Nosotros
Los escándalos de corrupción acabaron con la era socialista de Felipe González. Él mismo lo ha admitido con el tiempo, como también ha admitido (cosa que creo) que su tendencia a delegar en otros contribuyó a formar a grandes políticos pero también a que se cometieran muchas tropelías que no estaban sometidas al necesario sistema de control. De cualquier manera, una sociedad civil que aún tenía por costumbre reaccionar ante los malos usos de una joven democracia castigó al jefe, que es, al fin y al cabo, el último responsable.
Los años han demostrado que de aquella experiencia no se obtuvo ninguna enseñanza. Desde entonces, la corrupción ha tocado prácticamente a todos los partidos que han tenido algún tipo de responsabilidad. De la local a la autonómica, los casos no han dejado de sucederse. Cierto es que hemos visto entrar y salir de los juzgados a más de un alcalde o un presidente autonómico, pero el triste resultado es que a día de hoy la corrupción, que a mi entender incluye cualquier aprovechamiento que se haga de un cargo público, ha llegado a normalizarse de tal manera que nadie piensa que pueda afectar en el curso de unas elecciones generales.

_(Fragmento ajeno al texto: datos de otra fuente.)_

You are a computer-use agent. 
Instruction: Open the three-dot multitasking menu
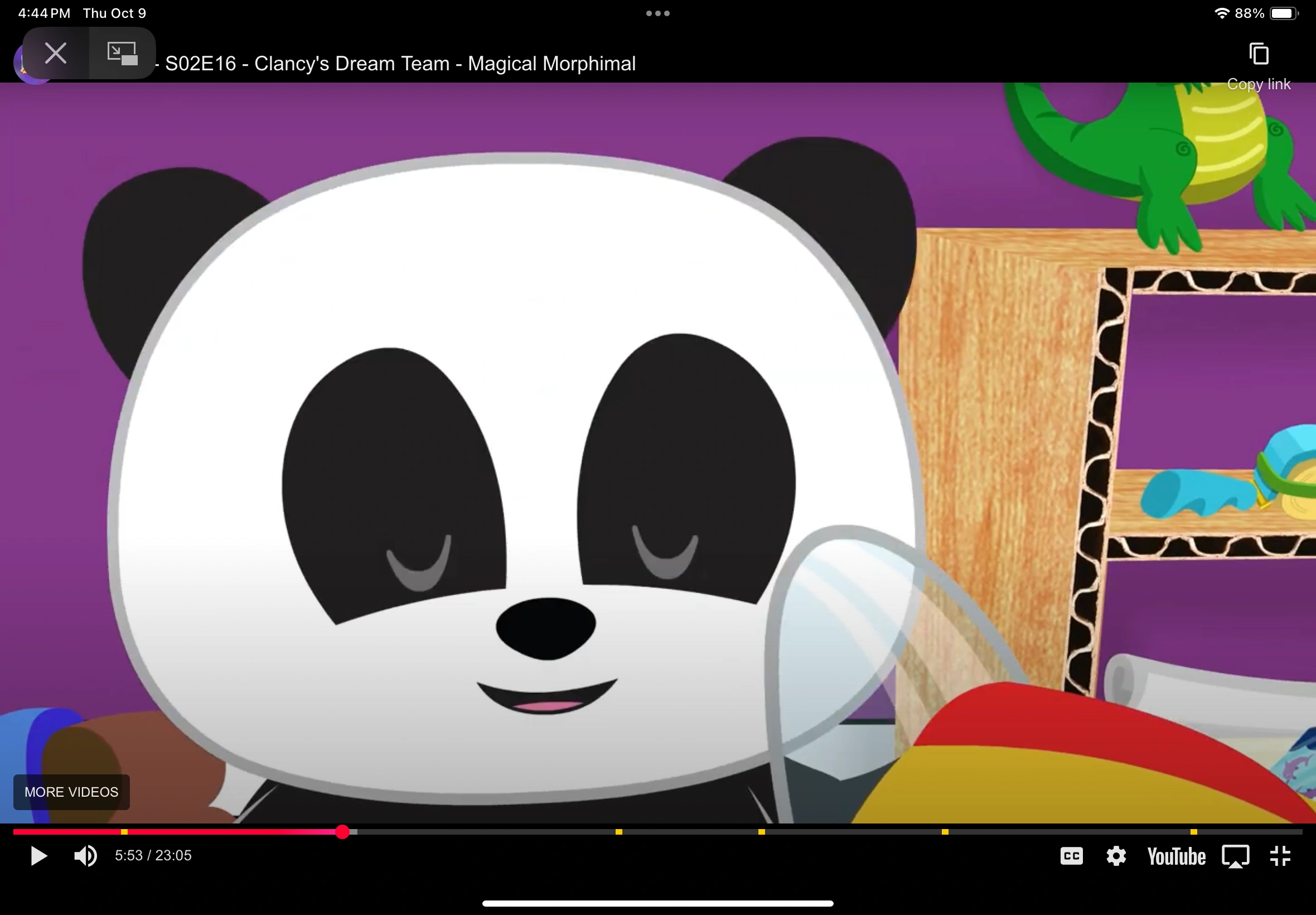[x=657, y=13]
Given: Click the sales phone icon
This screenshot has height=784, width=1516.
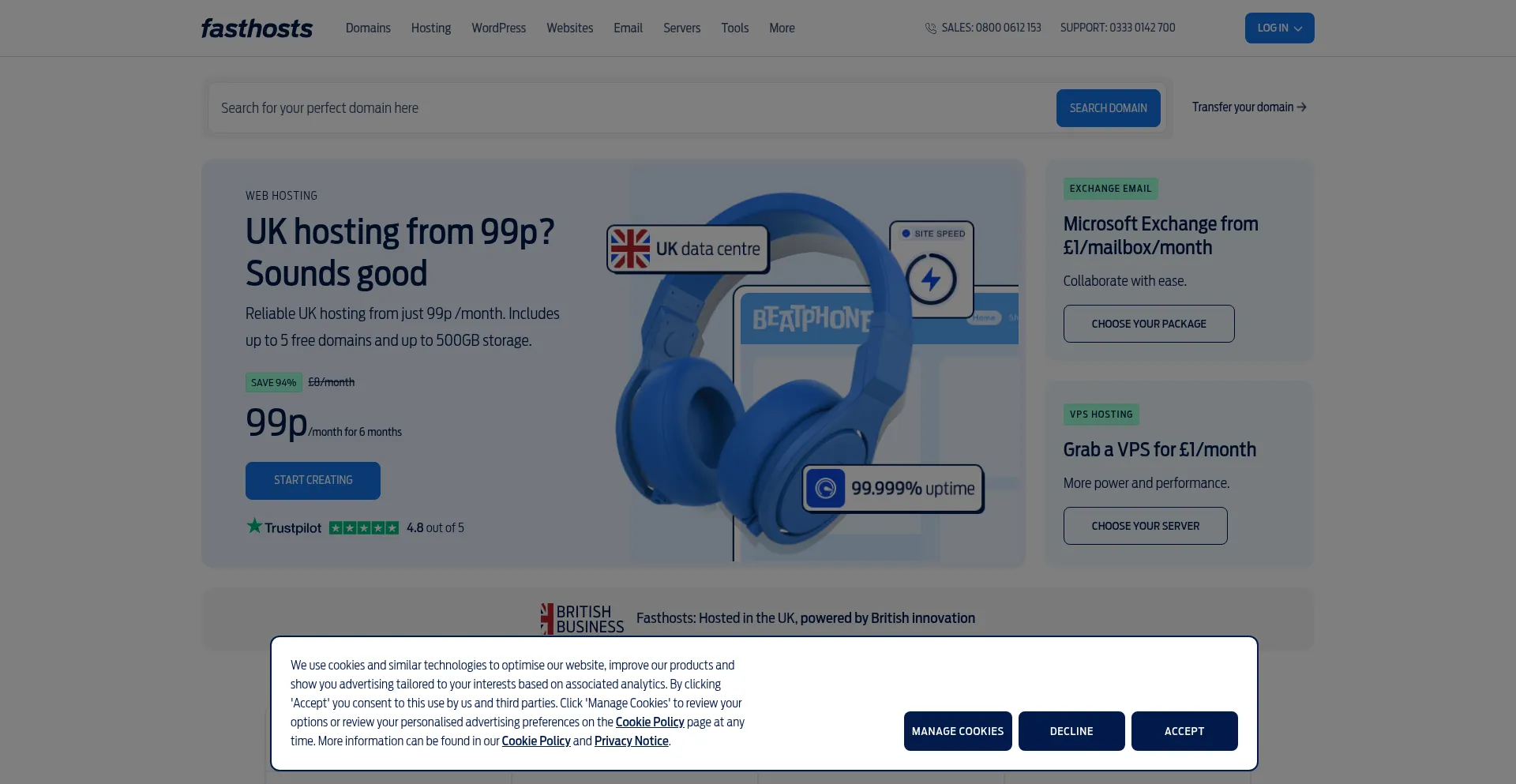Looking at the screenshot, I should click(931, 28).
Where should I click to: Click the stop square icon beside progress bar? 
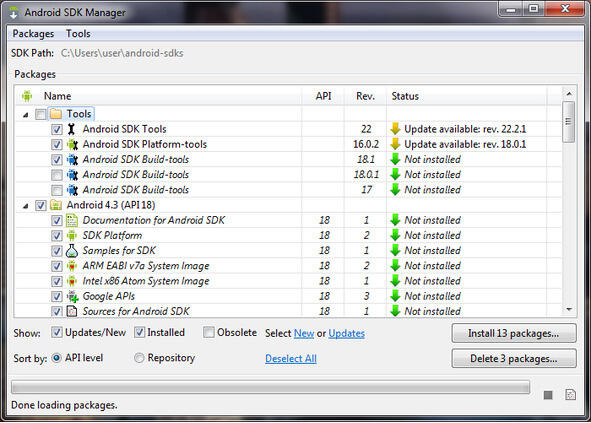548,395
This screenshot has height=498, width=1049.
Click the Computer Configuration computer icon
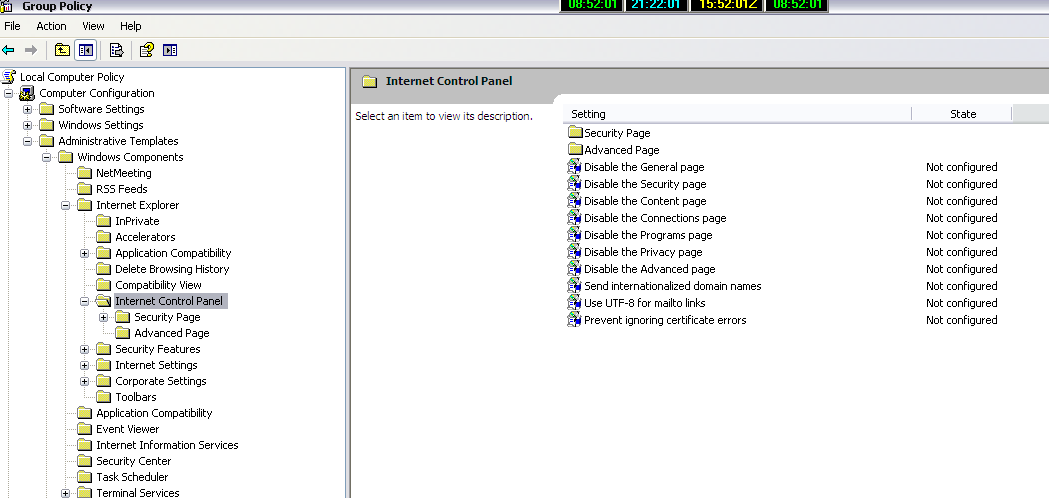click(x=28, y=93)
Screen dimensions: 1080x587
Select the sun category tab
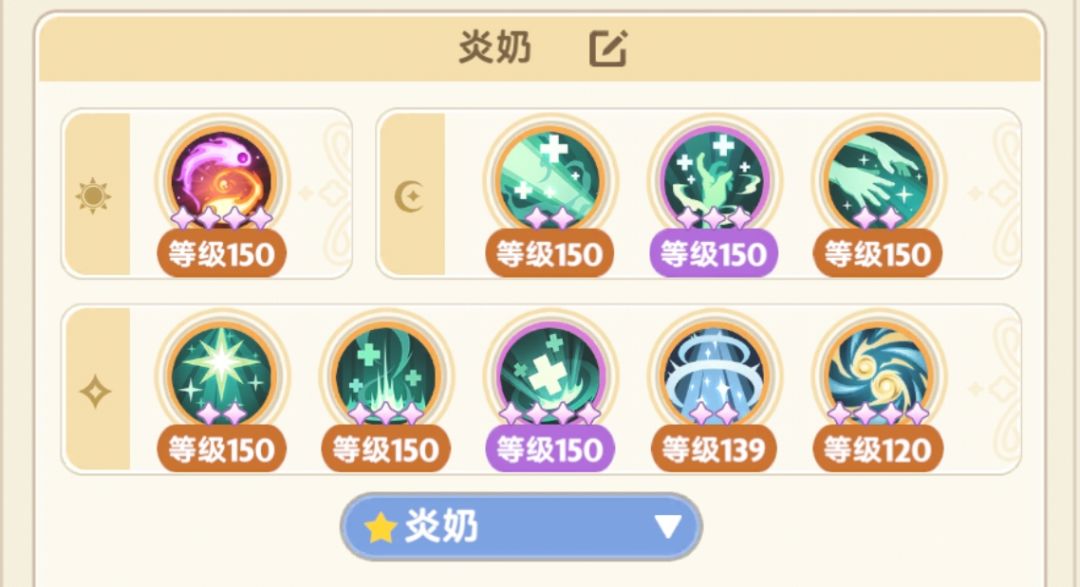click(93, 196)
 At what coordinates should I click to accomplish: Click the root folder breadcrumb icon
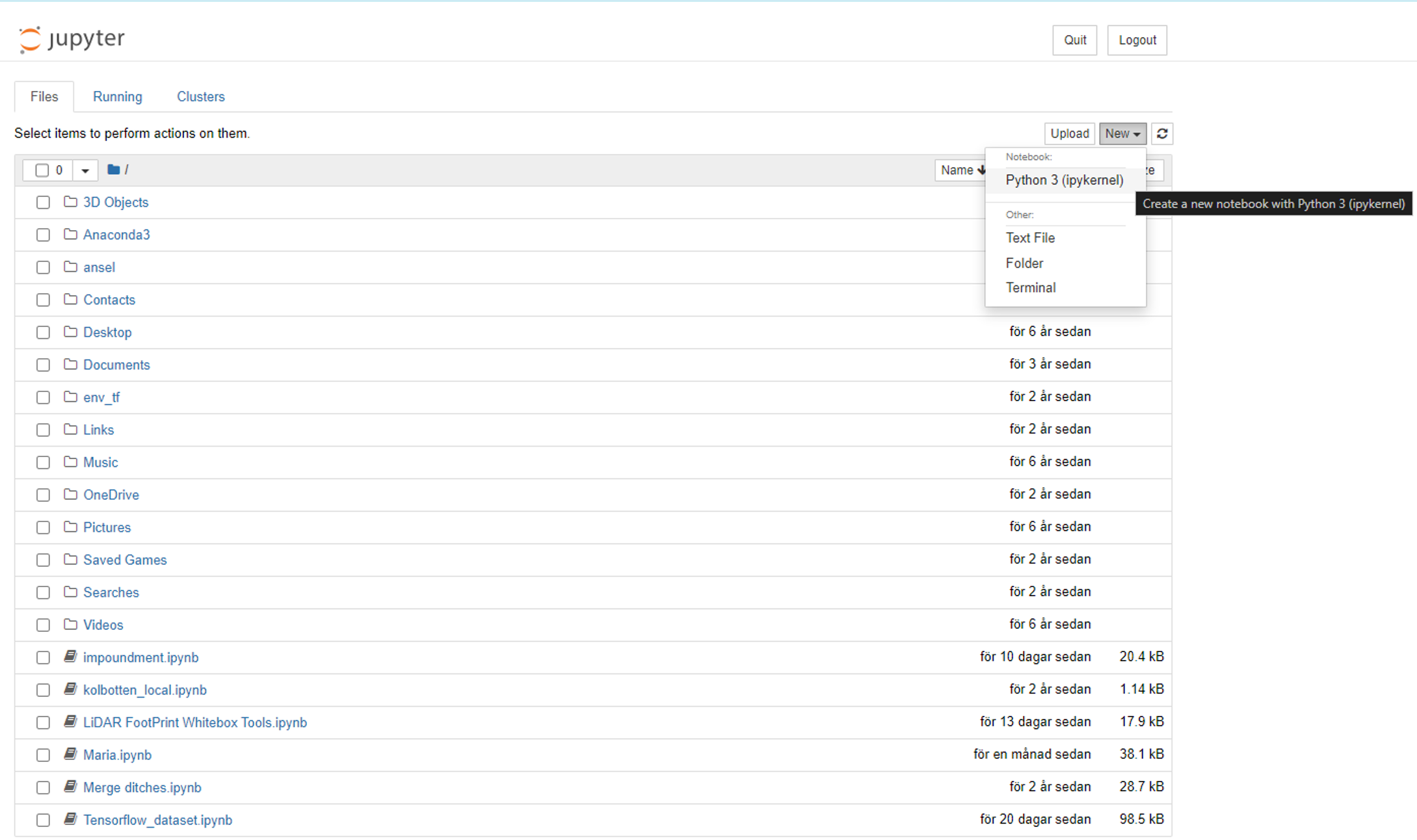113,170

Los ciudadanos tenemos derecho a señalar que a la práctica de la corrupción se añade la sinvergonzonería con la que los políticos la aceptan, a sabiendas de que no les va a costar un voto. Pero ¿y nosotros? Los votantes nos hemos contagiado de tal manera del partidismo obtuso que pocas veces castigamos en las urnas a los nuestros. A ellos se les paga por tener una responsabilidad, pero ¿y la nuestra?
Si la sociedad civil ha limitado su activismo a votar cuando toca y vota sin ningún sentido crítico, para qué reclamar transparencia. Los ciudadanos se merecen una democracia limpia, pero este sistema imperfecto solo funciona si tiene ciudadanos que asumen su papel correctivo.